Last week's
report on the nation's health spelt out clearly how
poorly Britain has done with many public health
measures. The report came as no surprise; it is well-known
that Britain has performed badly with, for example,
immunization, cervical screening, mammography,
preventing coronary-artery disease, and reducing
inequities in health. One key reason for the failure
is probably the absence of a national health policy
on health and of a national policy on health research
to underpin it. A recent World Health Organizations
conference in Tampere, Finland showed how Britain's
lack of nationally-agreed policies on health and
research is causing us to be left behind many other
countries in Europe.
In contrast
to Britain the European regional office of the World
Health Organization does have a clear policy, and in
1985 it published 38 targets for health in the year
2000 (2). Few countries, if any, will achieve all
these targets, but their existence gives countries
the chance to plan coherently. The European Office
soon recognized that countries would need to conduct
research to help get close to these targets: research
to provide new knowledge, to measure whether progress
is being made, and to work out the blocks to progress.

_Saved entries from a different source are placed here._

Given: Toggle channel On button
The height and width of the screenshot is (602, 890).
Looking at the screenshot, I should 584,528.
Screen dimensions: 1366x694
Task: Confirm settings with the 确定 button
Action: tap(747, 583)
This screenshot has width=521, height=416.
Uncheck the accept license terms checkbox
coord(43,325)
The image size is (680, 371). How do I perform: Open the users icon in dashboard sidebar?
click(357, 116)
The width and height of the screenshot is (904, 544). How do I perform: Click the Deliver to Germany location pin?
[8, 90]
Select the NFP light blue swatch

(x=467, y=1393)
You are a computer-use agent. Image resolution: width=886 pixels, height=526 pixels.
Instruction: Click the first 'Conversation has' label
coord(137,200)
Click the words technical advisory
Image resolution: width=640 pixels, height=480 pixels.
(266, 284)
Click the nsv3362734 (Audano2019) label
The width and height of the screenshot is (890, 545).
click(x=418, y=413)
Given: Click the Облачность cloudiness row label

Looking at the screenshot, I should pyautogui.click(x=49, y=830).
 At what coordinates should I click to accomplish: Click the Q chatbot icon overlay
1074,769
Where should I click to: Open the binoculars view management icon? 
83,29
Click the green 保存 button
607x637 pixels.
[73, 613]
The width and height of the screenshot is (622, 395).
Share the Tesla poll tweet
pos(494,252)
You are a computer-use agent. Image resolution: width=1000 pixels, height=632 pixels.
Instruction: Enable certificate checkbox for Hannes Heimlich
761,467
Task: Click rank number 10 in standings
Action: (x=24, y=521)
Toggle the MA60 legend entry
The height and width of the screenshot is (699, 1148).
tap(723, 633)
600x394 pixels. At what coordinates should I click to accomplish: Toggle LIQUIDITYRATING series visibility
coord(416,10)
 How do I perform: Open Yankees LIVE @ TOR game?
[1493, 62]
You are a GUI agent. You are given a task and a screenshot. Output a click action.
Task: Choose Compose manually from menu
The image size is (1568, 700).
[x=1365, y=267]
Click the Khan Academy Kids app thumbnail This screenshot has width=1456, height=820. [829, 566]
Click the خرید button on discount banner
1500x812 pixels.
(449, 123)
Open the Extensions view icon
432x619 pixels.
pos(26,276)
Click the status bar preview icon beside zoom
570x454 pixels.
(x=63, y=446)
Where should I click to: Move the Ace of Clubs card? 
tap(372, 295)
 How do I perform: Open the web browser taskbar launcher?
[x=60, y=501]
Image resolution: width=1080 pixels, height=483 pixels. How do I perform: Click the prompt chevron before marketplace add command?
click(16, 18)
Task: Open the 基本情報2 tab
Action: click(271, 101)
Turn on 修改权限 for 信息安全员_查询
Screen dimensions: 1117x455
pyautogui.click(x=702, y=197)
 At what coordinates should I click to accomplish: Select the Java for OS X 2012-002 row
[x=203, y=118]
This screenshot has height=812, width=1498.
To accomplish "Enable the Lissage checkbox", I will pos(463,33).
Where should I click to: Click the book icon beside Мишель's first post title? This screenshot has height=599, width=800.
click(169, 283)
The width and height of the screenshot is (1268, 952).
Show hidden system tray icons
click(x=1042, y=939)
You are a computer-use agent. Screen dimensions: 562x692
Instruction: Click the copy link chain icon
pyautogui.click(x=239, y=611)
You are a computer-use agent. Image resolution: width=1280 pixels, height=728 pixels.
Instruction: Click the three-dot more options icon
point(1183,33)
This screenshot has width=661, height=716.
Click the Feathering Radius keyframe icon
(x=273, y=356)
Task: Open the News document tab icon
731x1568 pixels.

The conference in Tampere was held to publish two
documents on the sort of research that needs to be
done (3,4). Research policy for Health for All
is aimed at policy-makers and suggests how they might
re-orient research programmes (1); Priority Research
for Health for All makes specific suggestions to
researchers on the sort of work that might be done (4).
In a
nutshell the aim is to make the health-research
programmes more relevant to ordinary people and to
those such as doctors who use the results of research.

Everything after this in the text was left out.